All that should come back is the lines of the data below from the one containing "For every named" to the one containing "Vendidos (314, 2514)", inclusive, exactly as they stand.

→ **INFORMATION GIVEN**:
-=-=-
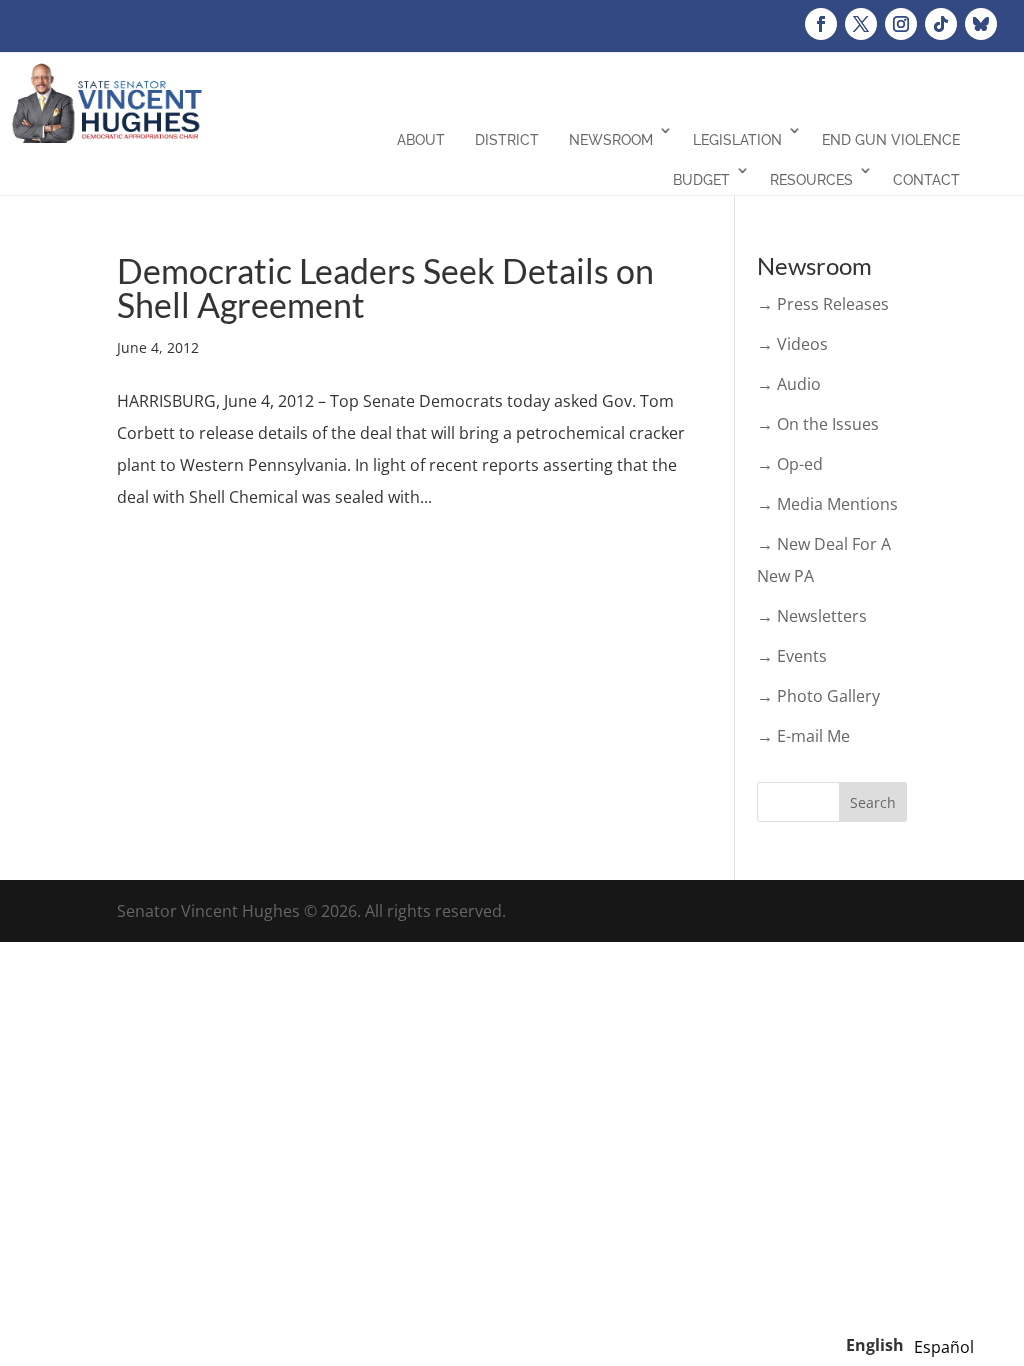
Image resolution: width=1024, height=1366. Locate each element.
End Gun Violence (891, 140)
-=-=-
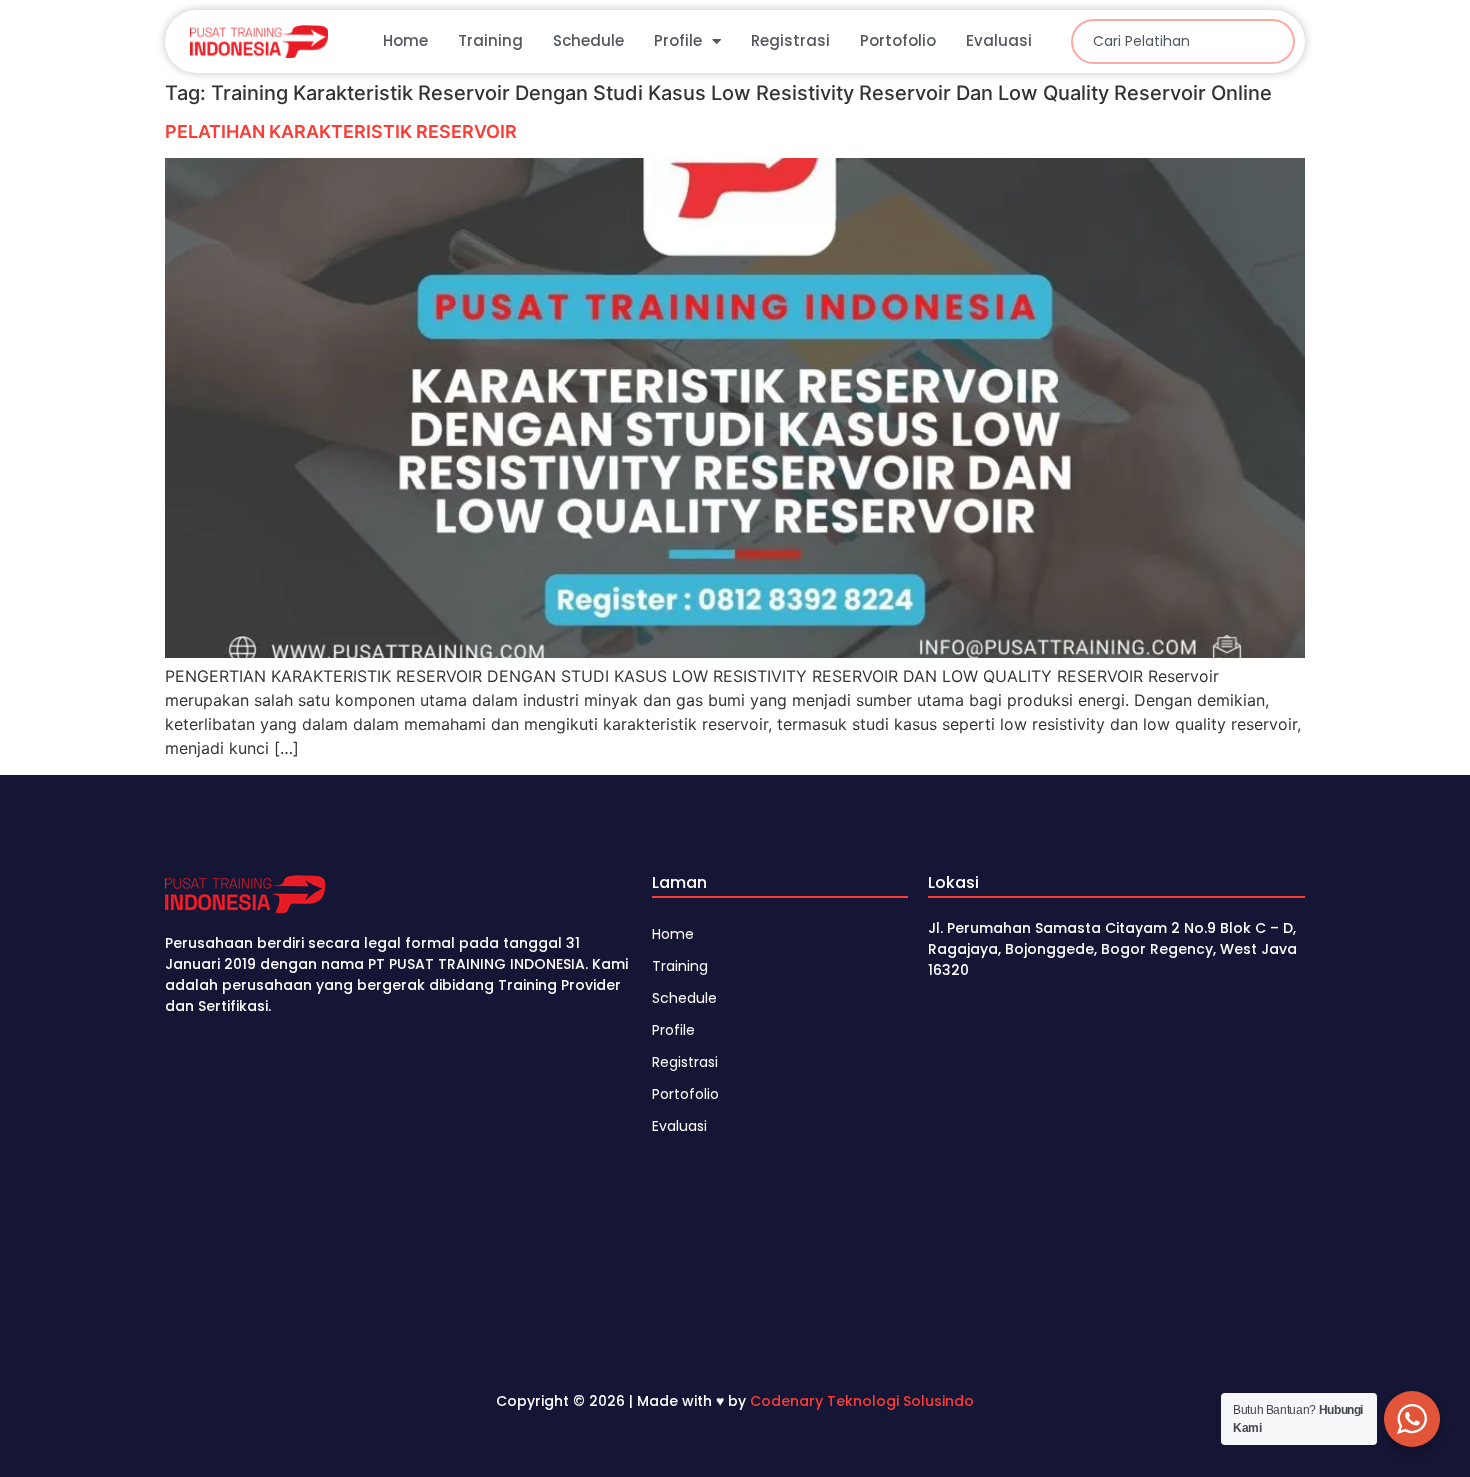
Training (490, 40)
-=-=-
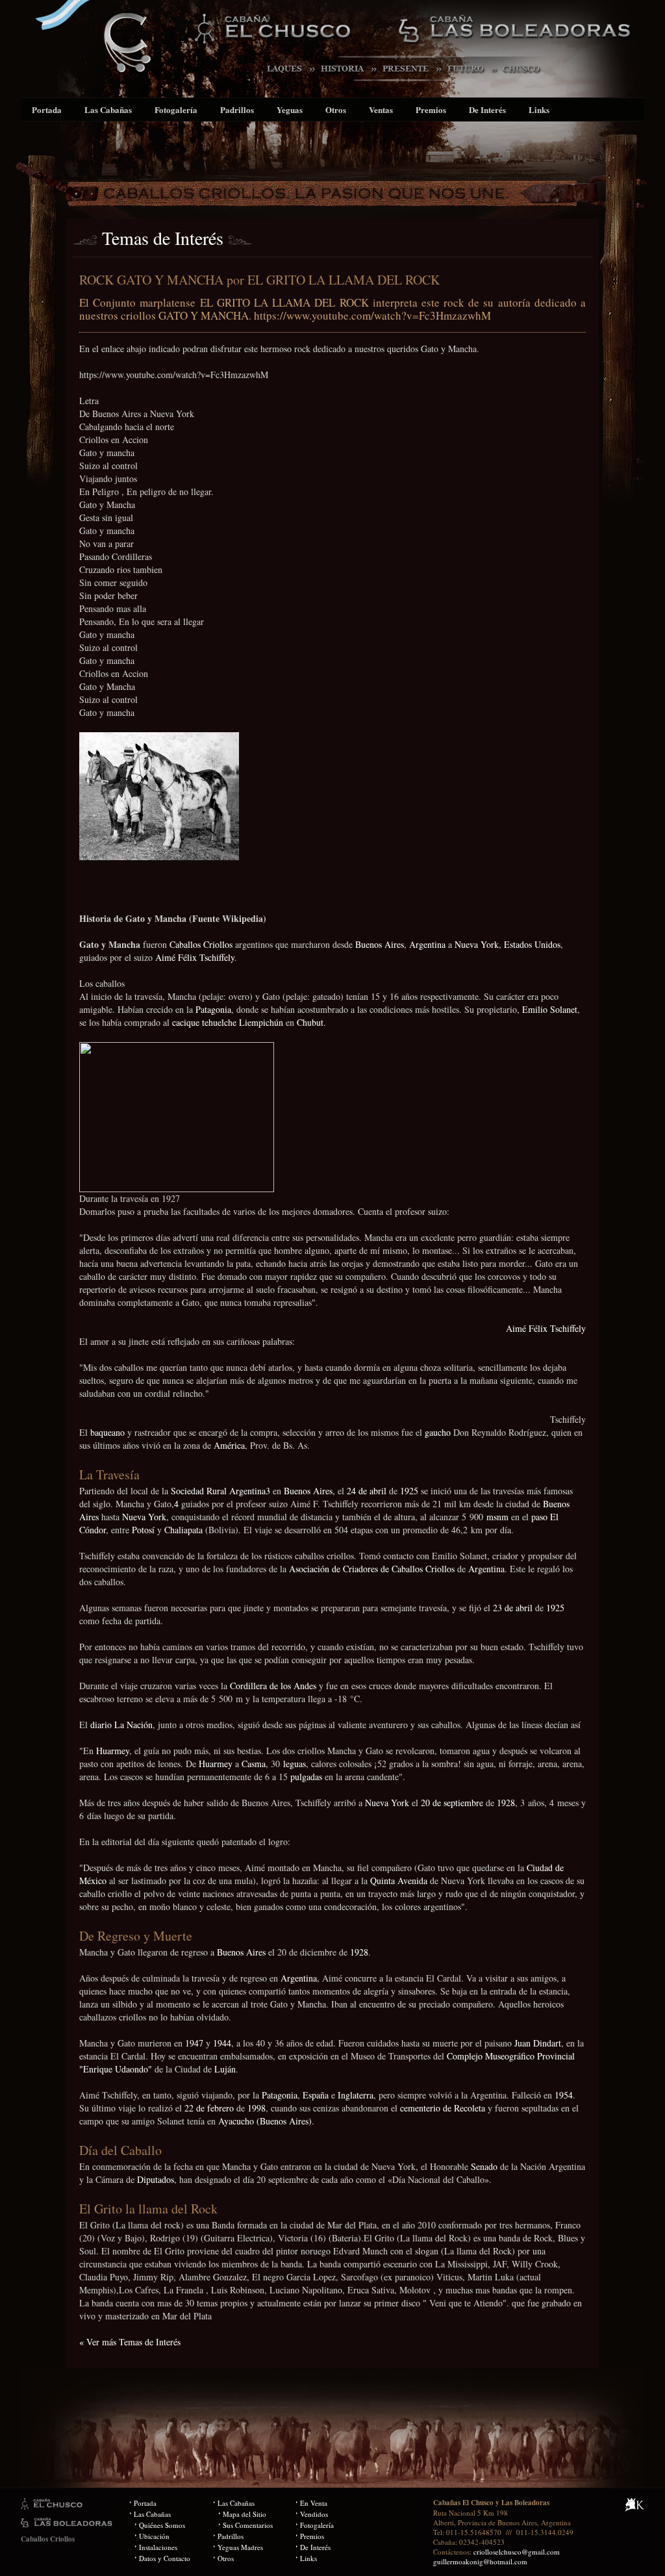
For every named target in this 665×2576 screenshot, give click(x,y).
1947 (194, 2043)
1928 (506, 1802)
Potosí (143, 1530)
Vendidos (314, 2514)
-=-=-
→ **PROBLEM SOLUTION**:
For every named target in this 665×2576 screenshot, give click(x,y).
1947 (194, 2043)
1928 (506, 1802)
Potosí (143, 1530)
Vendidos (314, 2514)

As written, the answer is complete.